» Trecho da página
═══
Há pouco mais de uma década, era difícil imaginar esse desfecho triste para o lugar onde Carrie Bradshaw, a protagonista do seriado “Sex and the City”, fugia do regime e buscava paz de espírito nos doces da Magnolia’s, uma pequena confeitaria que logo ganhou as butiques Marc Jacobs e Ralph Lauren como vizinhas.

Placa de imobiliária no espaço onde funcionava loja da grife Ralph Lauren em Greenwich Village 
Placa de imobiliária no espaço onde funcionava loja da grife Ralph Lauren em Greenwich Village  - Chris Mottalini/The New York Times

​Num passado não muito remoto, os gigantes da indústria da moda não viam como escandaloso desembolsar o equivalente a quase R$ 100 mil por mês numa quitinete com vitrine por ali. Esse valor chegou a um pico insustentável de mais de R$ 600 mil mensais há dois anos.

E então veio um colapso retumbante. No lugar de fileiras de saltos agulha estonteantes, cartazes anunciam pontos comerciais que agora juntam pó.

“Isso faz parte da história de Nova York, não tem jeito”, diz Ruth Messinger, uma ex-vereadora que, mesmo na época do auge da Bleecker e de bairros como o Upper West Side, onde vive, tentava convencer a prefeitura a criar leis que protegessem pequenas butiques e negócios locais da invasão desses gigantes corporativos.

Mas, como qualquer burocrata ou acadêmico que tentou regular a fúria dos ciclos predatórios de investimento na maior metrópole do país mais rico do mundo, ela nunca passou de voto vencido.

“Quando os bairros passam por fases de gentrificação, os donos dos prédios aumentam os aluguéis sem dó, e todas as tentativas de controle viram questão de amor e ódio nessa cidade”, ela afirma. “Num lugar que só pode crescer na vertical, sempre vai haver gente disposta a pagar o que for por qualquer pedacinho de terra.”

Ou quase isso. Toda essa dinâmica descrita por Messinger, de fato, moldou por muito tempo a paisagem mercantil de Manhattan, mas o poderio do comércio online provocou uma revolução insuspeitada por urbanistas e corretores de imóveis, algo que já apelidaram sem muito exagero de “morte causada pela Amazon”.
═══
» Informações fornecidas
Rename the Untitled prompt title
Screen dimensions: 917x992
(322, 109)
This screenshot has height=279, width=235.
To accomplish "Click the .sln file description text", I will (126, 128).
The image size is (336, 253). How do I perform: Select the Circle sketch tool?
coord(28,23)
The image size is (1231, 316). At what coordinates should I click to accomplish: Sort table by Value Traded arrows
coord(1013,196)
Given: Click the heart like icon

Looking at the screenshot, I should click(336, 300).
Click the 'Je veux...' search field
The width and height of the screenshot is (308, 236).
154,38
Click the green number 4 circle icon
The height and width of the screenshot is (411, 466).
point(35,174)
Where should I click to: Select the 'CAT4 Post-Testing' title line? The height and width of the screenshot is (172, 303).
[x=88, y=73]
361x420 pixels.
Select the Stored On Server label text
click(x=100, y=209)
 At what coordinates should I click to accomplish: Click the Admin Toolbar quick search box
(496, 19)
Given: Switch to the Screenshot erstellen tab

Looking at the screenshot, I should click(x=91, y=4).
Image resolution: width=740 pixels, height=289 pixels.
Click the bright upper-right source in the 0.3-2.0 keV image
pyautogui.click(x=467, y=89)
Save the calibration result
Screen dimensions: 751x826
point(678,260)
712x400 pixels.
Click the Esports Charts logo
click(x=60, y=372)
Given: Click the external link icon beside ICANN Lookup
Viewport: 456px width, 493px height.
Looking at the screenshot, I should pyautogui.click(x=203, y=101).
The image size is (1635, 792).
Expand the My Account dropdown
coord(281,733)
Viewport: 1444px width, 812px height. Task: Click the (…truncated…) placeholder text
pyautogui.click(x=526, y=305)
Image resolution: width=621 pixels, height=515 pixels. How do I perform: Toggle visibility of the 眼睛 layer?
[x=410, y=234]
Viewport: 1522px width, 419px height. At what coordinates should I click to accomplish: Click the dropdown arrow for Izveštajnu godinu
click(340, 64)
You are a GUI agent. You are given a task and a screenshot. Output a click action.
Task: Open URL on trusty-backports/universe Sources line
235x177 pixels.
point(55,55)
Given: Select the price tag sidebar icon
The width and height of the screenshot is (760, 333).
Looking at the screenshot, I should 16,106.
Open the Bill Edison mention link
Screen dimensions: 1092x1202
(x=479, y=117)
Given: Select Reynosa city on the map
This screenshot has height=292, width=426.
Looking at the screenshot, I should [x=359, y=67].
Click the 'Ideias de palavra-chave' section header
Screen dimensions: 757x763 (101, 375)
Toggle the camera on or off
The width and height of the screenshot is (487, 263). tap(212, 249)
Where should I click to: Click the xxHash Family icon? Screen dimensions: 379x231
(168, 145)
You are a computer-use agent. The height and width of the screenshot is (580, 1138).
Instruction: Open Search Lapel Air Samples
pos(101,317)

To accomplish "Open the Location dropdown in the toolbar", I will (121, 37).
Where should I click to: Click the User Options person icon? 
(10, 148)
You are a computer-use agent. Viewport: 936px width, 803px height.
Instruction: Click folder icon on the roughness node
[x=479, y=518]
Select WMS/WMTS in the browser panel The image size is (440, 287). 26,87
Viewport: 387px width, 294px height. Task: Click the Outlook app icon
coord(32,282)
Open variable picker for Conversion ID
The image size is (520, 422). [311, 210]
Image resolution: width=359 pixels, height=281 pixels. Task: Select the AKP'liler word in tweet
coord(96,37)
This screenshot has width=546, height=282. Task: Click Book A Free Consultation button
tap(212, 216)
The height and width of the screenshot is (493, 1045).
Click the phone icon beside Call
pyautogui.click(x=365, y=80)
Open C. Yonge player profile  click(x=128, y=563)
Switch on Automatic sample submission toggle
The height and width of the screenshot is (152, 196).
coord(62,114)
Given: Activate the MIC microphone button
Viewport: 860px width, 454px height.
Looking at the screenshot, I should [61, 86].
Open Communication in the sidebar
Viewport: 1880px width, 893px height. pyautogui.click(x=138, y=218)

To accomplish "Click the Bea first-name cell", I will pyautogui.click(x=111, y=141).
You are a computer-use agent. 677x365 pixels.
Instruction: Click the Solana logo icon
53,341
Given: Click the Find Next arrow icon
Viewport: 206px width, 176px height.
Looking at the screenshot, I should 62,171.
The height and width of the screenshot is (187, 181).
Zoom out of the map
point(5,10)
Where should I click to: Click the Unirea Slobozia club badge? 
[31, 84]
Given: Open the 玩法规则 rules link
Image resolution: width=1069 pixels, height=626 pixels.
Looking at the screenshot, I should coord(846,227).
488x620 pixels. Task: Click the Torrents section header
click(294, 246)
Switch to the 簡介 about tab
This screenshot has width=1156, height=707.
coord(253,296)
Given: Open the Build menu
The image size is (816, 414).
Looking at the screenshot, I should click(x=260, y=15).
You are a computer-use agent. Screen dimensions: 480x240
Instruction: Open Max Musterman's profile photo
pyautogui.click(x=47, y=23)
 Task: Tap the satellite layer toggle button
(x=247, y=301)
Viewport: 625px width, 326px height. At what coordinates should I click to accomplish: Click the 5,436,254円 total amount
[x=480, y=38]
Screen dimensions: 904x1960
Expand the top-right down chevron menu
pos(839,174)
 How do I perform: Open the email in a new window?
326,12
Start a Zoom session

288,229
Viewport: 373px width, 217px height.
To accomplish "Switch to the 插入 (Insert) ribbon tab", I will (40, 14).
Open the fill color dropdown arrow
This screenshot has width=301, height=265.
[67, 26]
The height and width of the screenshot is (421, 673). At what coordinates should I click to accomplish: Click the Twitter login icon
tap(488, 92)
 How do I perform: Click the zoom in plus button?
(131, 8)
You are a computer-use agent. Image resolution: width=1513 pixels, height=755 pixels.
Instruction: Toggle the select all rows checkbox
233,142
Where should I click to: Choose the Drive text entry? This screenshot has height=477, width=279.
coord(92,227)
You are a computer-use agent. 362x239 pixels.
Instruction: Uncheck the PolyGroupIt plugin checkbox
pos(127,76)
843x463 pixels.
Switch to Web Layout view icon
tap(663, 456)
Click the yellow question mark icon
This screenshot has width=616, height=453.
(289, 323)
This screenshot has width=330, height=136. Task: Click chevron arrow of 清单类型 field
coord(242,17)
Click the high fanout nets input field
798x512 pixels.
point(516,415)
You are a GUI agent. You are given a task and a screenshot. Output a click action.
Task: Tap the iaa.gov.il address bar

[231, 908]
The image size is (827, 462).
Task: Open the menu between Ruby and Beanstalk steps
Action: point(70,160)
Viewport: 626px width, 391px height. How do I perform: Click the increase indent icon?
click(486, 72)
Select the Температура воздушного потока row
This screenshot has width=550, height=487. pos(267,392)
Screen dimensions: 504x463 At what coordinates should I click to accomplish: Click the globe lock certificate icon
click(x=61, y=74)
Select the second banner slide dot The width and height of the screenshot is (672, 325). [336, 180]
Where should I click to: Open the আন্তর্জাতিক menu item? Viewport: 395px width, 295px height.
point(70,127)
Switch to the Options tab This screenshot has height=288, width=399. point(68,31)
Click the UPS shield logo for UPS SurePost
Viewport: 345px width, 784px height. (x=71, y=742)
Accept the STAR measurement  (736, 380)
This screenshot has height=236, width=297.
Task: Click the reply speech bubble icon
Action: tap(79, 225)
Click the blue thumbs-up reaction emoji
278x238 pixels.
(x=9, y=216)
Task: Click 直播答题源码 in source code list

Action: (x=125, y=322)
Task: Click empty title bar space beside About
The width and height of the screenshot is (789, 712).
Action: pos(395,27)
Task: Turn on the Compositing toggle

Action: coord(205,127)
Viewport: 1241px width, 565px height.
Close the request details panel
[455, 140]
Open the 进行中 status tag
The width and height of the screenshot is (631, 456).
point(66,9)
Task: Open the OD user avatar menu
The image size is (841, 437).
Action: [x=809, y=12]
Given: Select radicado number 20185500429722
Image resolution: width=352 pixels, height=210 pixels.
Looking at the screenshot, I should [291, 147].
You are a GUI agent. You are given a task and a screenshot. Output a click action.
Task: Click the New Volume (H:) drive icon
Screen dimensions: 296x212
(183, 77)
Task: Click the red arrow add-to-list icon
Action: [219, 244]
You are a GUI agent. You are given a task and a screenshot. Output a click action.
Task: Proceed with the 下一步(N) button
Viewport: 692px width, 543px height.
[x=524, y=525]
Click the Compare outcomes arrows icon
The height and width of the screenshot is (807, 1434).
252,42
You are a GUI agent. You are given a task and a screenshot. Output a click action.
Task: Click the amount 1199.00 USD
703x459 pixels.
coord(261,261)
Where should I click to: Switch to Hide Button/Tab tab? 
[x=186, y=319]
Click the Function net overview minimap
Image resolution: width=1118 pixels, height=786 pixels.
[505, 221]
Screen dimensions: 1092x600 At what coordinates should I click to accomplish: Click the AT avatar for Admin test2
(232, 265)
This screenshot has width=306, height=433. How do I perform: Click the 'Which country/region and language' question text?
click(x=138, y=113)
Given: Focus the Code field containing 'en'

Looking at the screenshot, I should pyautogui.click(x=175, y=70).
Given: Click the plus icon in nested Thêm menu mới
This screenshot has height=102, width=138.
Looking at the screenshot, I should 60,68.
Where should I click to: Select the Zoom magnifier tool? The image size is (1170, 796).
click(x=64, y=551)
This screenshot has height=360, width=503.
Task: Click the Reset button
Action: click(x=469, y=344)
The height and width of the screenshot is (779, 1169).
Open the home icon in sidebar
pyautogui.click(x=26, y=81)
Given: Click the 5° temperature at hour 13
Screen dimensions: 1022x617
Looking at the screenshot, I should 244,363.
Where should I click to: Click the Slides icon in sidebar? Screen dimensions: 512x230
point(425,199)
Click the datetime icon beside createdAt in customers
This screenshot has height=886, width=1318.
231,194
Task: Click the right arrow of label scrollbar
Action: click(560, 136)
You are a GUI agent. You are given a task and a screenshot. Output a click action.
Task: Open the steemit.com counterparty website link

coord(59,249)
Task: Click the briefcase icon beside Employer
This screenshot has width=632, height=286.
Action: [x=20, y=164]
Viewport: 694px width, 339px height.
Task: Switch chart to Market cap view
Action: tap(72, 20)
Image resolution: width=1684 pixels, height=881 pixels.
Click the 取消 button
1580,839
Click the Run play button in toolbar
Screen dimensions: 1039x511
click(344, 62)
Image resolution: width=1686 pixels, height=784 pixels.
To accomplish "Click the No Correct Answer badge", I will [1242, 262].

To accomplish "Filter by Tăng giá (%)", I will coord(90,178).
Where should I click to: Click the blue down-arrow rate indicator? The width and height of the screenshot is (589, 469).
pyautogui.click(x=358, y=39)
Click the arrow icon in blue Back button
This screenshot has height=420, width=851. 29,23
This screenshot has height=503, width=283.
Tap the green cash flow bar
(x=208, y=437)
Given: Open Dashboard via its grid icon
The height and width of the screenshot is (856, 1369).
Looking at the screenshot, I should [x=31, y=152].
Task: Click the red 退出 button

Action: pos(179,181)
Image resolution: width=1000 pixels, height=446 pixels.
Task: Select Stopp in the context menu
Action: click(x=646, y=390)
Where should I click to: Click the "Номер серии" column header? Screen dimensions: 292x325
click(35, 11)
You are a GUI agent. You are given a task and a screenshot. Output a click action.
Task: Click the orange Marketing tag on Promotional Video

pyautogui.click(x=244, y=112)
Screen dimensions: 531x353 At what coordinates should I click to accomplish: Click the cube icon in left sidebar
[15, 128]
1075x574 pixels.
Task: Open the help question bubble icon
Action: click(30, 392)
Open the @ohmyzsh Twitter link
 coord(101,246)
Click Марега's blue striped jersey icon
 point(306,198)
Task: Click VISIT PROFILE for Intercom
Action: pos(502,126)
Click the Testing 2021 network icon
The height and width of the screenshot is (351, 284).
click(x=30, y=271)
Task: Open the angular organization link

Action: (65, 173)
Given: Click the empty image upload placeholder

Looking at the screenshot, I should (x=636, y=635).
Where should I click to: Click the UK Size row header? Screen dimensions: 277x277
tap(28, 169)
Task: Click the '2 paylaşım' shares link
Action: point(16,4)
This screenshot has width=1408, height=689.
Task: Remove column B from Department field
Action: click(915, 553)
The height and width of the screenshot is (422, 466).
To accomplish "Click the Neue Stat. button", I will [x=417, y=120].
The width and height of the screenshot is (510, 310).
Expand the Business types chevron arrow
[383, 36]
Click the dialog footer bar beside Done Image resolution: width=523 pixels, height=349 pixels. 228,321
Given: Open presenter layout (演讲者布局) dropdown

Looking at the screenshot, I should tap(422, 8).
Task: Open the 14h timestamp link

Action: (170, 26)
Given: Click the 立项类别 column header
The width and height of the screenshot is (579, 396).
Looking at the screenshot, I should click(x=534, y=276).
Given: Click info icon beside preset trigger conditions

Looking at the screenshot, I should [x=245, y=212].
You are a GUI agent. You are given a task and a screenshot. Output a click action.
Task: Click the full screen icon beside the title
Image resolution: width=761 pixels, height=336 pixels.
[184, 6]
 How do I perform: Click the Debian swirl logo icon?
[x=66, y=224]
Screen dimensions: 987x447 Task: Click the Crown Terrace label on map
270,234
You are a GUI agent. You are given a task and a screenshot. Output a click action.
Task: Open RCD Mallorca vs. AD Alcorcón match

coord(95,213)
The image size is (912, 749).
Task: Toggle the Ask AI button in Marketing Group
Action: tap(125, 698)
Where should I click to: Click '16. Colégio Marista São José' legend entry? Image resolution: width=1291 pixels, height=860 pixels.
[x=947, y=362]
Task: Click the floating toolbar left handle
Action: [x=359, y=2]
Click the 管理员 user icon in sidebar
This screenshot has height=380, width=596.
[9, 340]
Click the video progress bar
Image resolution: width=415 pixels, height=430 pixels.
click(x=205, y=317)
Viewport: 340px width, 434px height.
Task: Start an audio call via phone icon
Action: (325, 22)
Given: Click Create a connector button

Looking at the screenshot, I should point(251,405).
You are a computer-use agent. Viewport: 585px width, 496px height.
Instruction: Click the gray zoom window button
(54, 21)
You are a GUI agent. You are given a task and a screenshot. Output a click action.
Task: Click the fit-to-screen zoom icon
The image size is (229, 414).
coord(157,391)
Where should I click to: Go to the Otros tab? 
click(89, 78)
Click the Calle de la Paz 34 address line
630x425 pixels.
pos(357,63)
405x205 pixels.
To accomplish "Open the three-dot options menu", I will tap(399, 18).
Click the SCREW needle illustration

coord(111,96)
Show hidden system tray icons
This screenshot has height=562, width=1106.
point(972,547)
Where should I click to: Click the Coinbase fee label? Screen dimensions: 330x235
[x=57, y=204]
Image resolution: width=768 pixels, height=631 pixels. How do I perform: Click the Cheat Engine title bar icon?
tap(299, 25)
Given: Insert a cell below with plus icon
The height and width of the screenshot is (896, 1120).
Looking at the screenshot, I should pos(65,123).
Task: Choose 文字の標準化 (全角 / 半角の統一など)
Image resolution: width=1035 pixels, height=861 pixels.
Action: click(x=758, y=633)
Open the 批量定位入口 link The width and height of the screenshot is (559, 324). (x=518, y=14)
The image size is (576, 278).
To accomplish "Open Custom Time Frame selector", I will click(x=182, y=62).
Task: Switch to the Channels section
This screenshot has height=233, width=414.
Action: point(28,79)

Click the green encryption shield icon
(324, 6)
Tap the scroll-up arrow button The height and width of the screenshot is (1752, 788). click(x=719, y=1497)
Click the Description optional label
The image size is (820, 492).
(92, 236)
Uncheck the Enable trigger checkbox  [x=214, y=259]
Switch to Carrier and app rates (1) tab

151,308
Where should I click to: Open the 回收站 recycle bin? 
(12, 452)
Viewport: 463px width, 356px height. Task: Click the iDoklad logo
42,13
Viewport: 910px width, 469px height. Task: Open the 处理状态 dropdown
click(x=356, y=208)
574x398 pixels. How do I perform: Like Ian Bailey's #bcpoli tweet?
═══
» Tarefas
[A] Extraia do texto sobre as lojas de grife em Nova York o trecho que começa nas palavras “Há pouco mais” e termina logo após “Lauren como vizinhas.”, sem alterar nada.
[B] Dê continuidade ao texto sobre as lojas de grife em Nova York a partir do ponto em que ele termina.
O material apresentado acima não é necessário.

» Respostas por item
[A]
Há pouco mais de uma década, era difícil imaginar esse desfecho triste para o lugar onde Carrie Bradshaw, a protagonista do seriado “Sex and the City”, fugia do regime e buscava paz de espírito nos doces da Magnolia’s, uma pequena confeitaria que logo ganhou as butiques Marc Jacobs e Ralph Lauren como vizinhas.

[B]
Só no ano passado, mais lojas americanas fecharam as portas do que num intervalo de três anos no início deste século. Mesmo sucessos da era hipster, como a American Apparel, declararam falência, e redes como Macy’s, Guess, Abercrombie & Fitch e Nine West, entre outras, fecharam centenas de lojas em todo o país.

Mas, enquanto shoppings suburbanos somem do mapa ou se transformam em armazéns de distribuição das gigantes virtuais, poucos lugares deixam tão nítido o apagão comercial como as grande artérias de consumo de Nova York.

“Há um vazio tremendo agora”, diz Jeff Fishman, um corretor de imóveis especializado em aluguéis comerciais. “Quanto mais lojas ficam vazias, mais negócios somem.”

Enquanto a Bleecker tem trechos escuros, quase 200 lojas na Broadway, a avenida que cruza a fulgurante Times Square, têm portas lacradas.

Numa das esquinas da praça mais famosa da cidade, a crise aparece com plenitude —uma H&M, rede de fast fashion com bilhões de dólares em roupas encalhadas, fica de frente para a Toys R’ Us, a megaloja de brinquedos que faliu.

Os arredores da Bloomingdale’s, uma das mais tradicionais lojas de departamento da cidade, viraram um reduto sem graça de bancos e farmácias, inquilinos corporativos que nunca atrasam aluguéis.

“Está tudo meio dormente”, diz Lindsay Sidiqqi, gerente de uma loja de tênis esportivos nessa parte de Manhattan. “Algumas das lojas estão vazias há anos. Só vemos placas dizendo que algo virá em breve.”

E mesmo que esses novos negócios demorem a chegar, no entanto, há quem veja essa época incerta com otimismo.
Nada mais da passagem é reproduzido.